Seems like a waste of time to me. Much more money and technology is being poured into making cars that will drive themselves - and they're much more likely to be approved for market first.

I have my doubts that you can simplify all of the inputs to the point where a blind person can safely operate a vehicle in normal traffic. Even if you could, why include an unreliable organic relay in the loop instead of wiring the sensors directly to the car?

AKwyn 4 years ago

3vi1's right. I don't see what's so special about this car anyway. The cars that can drive themselves are sure to help people get to their destination better then this thing since it requires no input of the driver. Well... Except for voice commands and the latter.

animatortom 4 years ago

I keep getting the feeling that we are being lead into a Politically incorrect trap with all these articles!

back in the 80' it would have been fine to make fun comments, now its a lawsuit. Like we could have told the joke about the deaf guy because he wouldn't have been able to hear it?

Now they want to drive and sue everyone if they cant, then sue someone when they crash because no one knew better?

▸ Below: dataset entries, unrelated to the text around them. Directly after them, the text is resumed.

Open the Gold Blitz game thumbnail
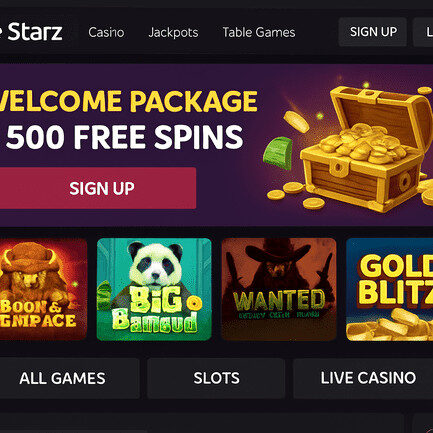 (x=390, y=289)
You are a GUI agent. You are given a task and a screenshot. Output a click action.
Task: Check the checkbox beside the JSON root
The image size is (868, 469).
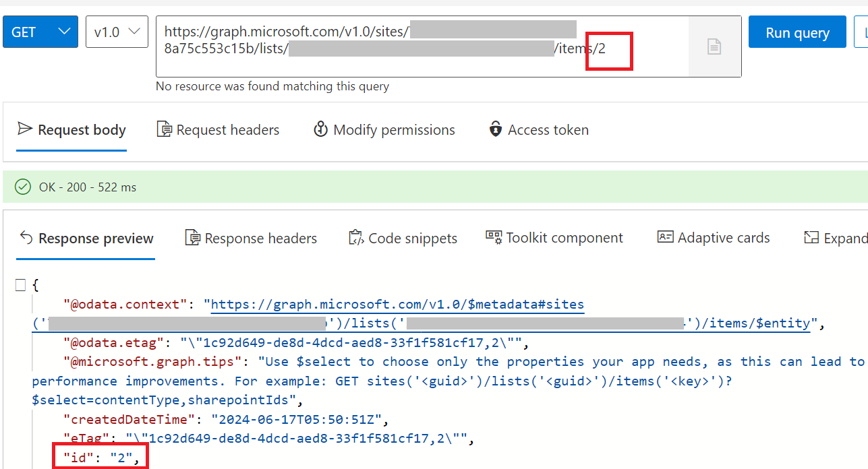20,284
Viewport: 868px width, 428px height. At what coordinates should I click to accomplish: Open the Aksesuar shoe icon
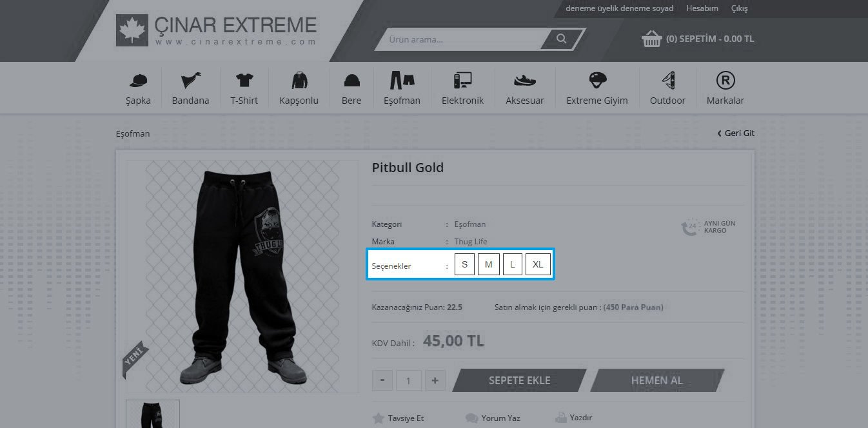point(525,81)
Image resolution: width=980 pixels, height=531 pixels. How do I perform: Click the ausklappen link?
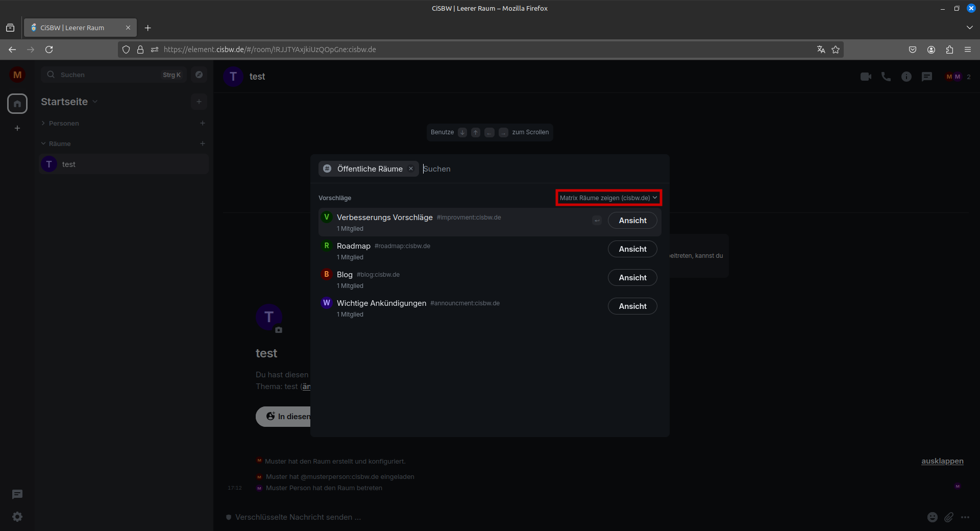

All I keep thinking about is the Eddie Murphy sketch about Stevie Wonder?

ClemSnide 4 years ago

You want jokes, anomatortom? How bout the vans that blind men drive all the time already? They're delivery trucks for Venetian blinds stores.

I doubt if anyone here who knows me (volunteer at the Associated Services for the Blind, 3/4 of the way there myself) would imagine that I'd think this to be anything but a good work. I'd just mention that the cars borrow greatly from the autopiloted cars that tech fans rejoice in (3vi1 above as an example); but what many people fail to realize is that even fully blind people have working brains. (Which I can't say about everyone.) Using that brain, and the five senses that remain once you drop vision, can assist the self-guiding hardware and software. Kind of like a guide dog that talks.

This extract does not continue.